Internet Archive Scholar: Search Millions of Research Papers (opens in new tab)

(blog.archive.org)

342 pointsbnewbold5y ago47 comments

47 comments

30 comments · 14 top-level

marcodiego5y ago· 5 in thread

The internet archive is becoming an alternative good internet. It has a web archive, film archive, software archive, media archive... and now research papers archive. That is the internet as a giant library as we dreamed in early 90's.

Black1015y ago

Way too centralized (Centranet?), but it is very nice for now. It's a bit like the library of Alexandria, so it could change/disappear at any time.

cookiengineer5y ago

> It's a bit like the library of Alexandria, so it could change/disappear at any time.

The irony here is that the only second full copy of the Internet Archive is actually hosted at the library of Alexandria.

Source: Digital Amnesia Documentary [1]

[1] https://www.youtube.com/watch?v=NdZxI3nFVJs

dbrereton5y ago

I'm sure they'd be willing to decentralize it if there was a good way to do that. Maybe this can be done with something like IPFS [0].

[0] https://ipfs.io/

4 more replies

phendrenad25y ago

Exactly. I encourage everyone to become a digital hoarder yourself. See a cool blog post? Assume it will be GONE in 5-10 years. So make a backup PDF copy, and throw it in dropbox. In 5-10 years if you re-encounter that page, and the internet archive is missing the page, you'll be delighted to find it in your own archive, and you can be the one who restores that information to the world.

puddingnomeat5y ago

Is it easy to have a local copy?

bnewboldOP5y ago· 3 in thread

This service was hinted at back in September, but is now formally announced and live at https://scholar.archive.org

Related previous post: https://news.ycombinator.com/item?id=24485444

Much of the catalog functionality can be accessed from the fatcat.wiki API (https://api.fatcat.wiki/redoc). Scholar adds a search index over the body content of papers, and we are still thinking through how to make this available through a public API without slowing down query latency even more.

Folks here might also be interested in this CLI for interfacing with the catalog and making edits: https://gitlab.com/bnewbold/fatcat-cli

breck5y ago

I absolutely love everything about it (the logo <3).

Super fast. All my test searches returned what I was looking for.

What is your relationship with semantic scholar like?

Any plans to integrate ranking signals like references, etc?

I'm going to double my monthly donation. This is great.

bnewboldOP5y ago

Thank you for the kind words!

We are friendly with Semantic Scholar, and have used their "open corpus" dumps as one of several URL seed lists for crawling in the past. Their search and discovery tech is more sophisticated than ours is likely to be any time soon (https://medium.com/ai2-blog/building-a-better-search-engine-...). We would love to get to the place where groups like AI2, which are primarily research-oriented, could build on an existing open catalog and corpus, and not need to duplicate time crawling, merging catalogs, cleaning metadata, etc. As of today Microsoft Academic (used by Semantic Scholar) might be a better option.
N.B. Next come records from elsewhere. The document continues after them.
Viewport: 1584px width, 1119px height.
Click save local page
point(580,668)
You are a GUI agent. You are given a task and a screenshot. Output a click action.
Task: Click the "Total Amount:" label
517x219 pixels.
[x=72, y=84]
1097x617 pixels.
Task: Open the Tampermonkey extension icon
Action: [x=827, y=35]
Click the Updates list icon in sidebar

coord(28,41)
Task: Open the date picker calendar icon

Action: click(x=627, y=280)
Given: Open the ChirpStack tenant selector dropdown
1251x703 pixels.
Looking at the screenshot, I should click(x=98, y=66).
Want to be thoughtful about ranking signals, and are deeply skeptical of journal impact factor, h-index, and most bibliometrics. "Has this been cited more than a handful of times" seems like a reasonable coarse boost. Hope to include more curated signals, like "won a paper prize", "journal in DOAJ and other reviewed indices", etc.

Have been working on a citation graph, keep an eye out for something about that in coming months. One cool thing we hope to do with the citation graph is find "missing works" not yet in the catalog (eg, don't have a DOI, especially for pre-1990 era).

2 more replies

fenrissan5y ago

Today I discovered "Open Access Diamond journals" in a report (https://zenodo.org/record/4558704/files/OADJS-Findings.pdf). These are low-scale peer-reviewed free-to-read free-to-publish non-commercial journals, typically supported by Universities or Goverment agencies. They serve diverse communities and are not predatory journals (they are free after all).
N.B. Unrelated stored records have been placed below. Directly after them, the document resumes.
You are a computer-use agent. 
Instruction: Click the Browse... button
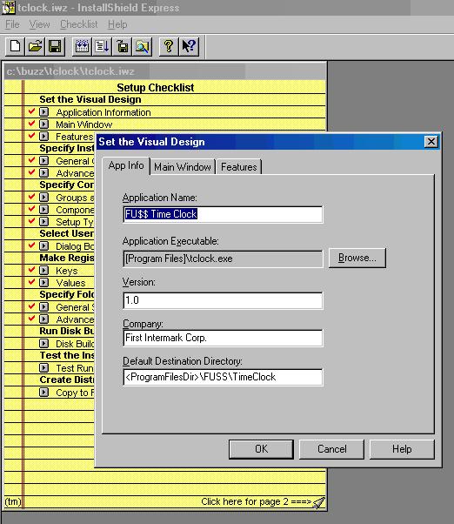(357, 258)
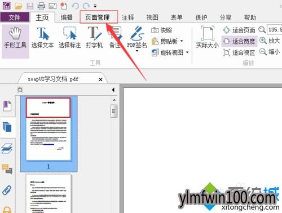Open the 文件 menu

(x=15, y=17)
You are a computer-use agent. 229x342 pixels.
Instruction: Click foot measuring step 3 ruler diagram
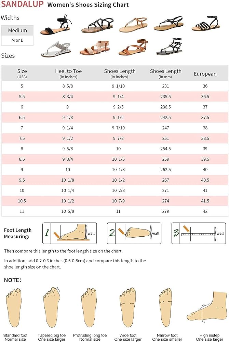point(199,233)
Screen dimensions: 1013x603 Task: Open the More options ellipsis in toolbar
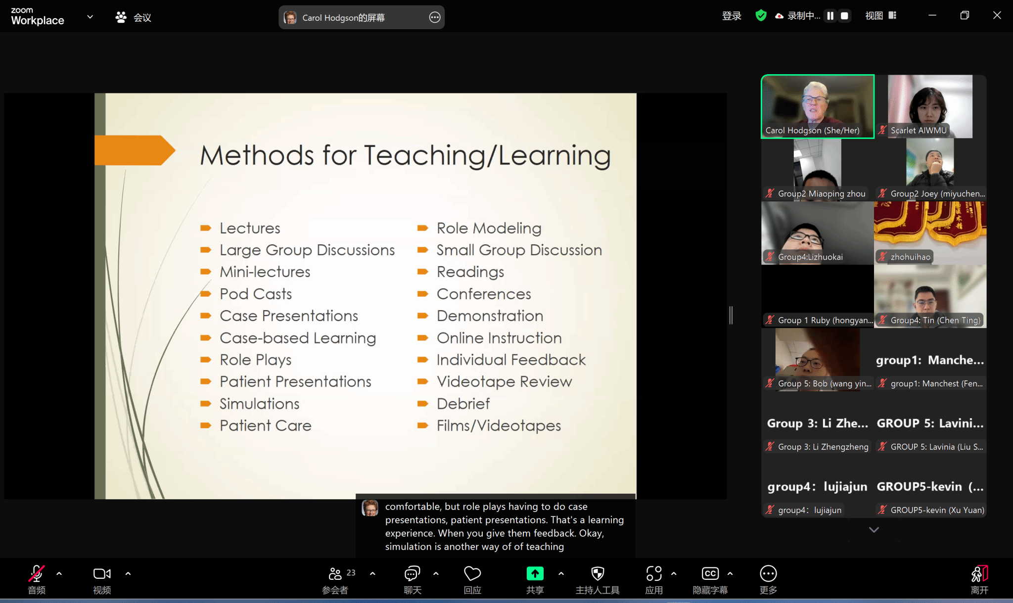(x=768, y=574)
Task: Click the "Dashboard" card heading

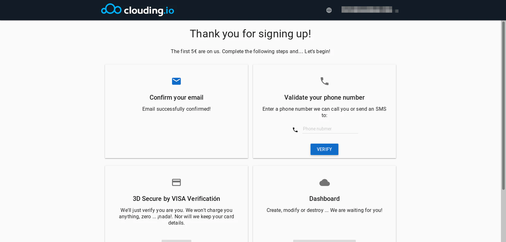Action: (324, 199)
The bad news is only half of them use DOI or embed licenses in the metadata. Are they indexed or archived somewhere?

To my surprise, there are more than 350,000 papers published in OA Diamond journals every year, and most journals publish fewer than 25 articles a year.

pasttense015y ago· 2 in thread

How does this compare to BASE and why isn't BASE used as a source?

"BASE is one of the world's most voluminous search engines especially for academic web resources. BASE provides more than 240 million documents from more than 8,000 content providers. You can access the full texts of about 60% of the indexed documents for free (Open Access). BASE is operated by Bielefeld University Library."

https://www.base-search.net/

bnewboldOP5y ago

Great question!

BASE, SHARE (https://share.osf.io/), and CORE (https://core.ac.uk) all primarily pull metadata via OAI-PMH, though they may also incorporate other sources these days. We have worked with CORE to check content overlap. We have also done our own OAI-PMH bulk scraping and broad preservation crawling, but most of this content has not ended up indexed in fatcat yet.

The main reason that we haven't done bulk imports from OAI-PMH directly or from any of these sources is that we haven't gotten a handle on the metadata quality yet. There are many, many duplicate records out there, and we think it is important to merge these correctly (under "work" entities in fatcat). Until recently we didn't have a mechanism to fuzzy-match new records to prevent duplicate creation. Once we get a policy figured out and polish the de-dupe code, we expect to significantly increase the amount of content in the catalog from these sources.

Another thing we haven't figured out yet is accurately tagging OAI-PMH feeds as journals (eg, OJS instances) vs. institutional repositories or subject repositories. That distinction will change how we classify imported records (eg, "published" versions vs. "pre-print" or "manuscript").

text72635y ago

Base indexes the metadata only I believe.

masswerk5y ago· 2 in thread

This is nice! I just managed to find an article, I couldn’t find with Google.

Thus, I was able to solve the PDP-1 "Amherst Mystery" [1]: https://www.masswerk.at/nowgobang/2021/pdp1-spotting#update

[1] https://news.ycombinator.com/item?id=26313124

Black1015y ago

Google fails to index so many good sources nowadays... I think that it has been gotten worst over the last 10 years.

masswerk5y ago

See also https://fatcat.wiki (which is, I think, incorporated into Internet Archive Scholar.)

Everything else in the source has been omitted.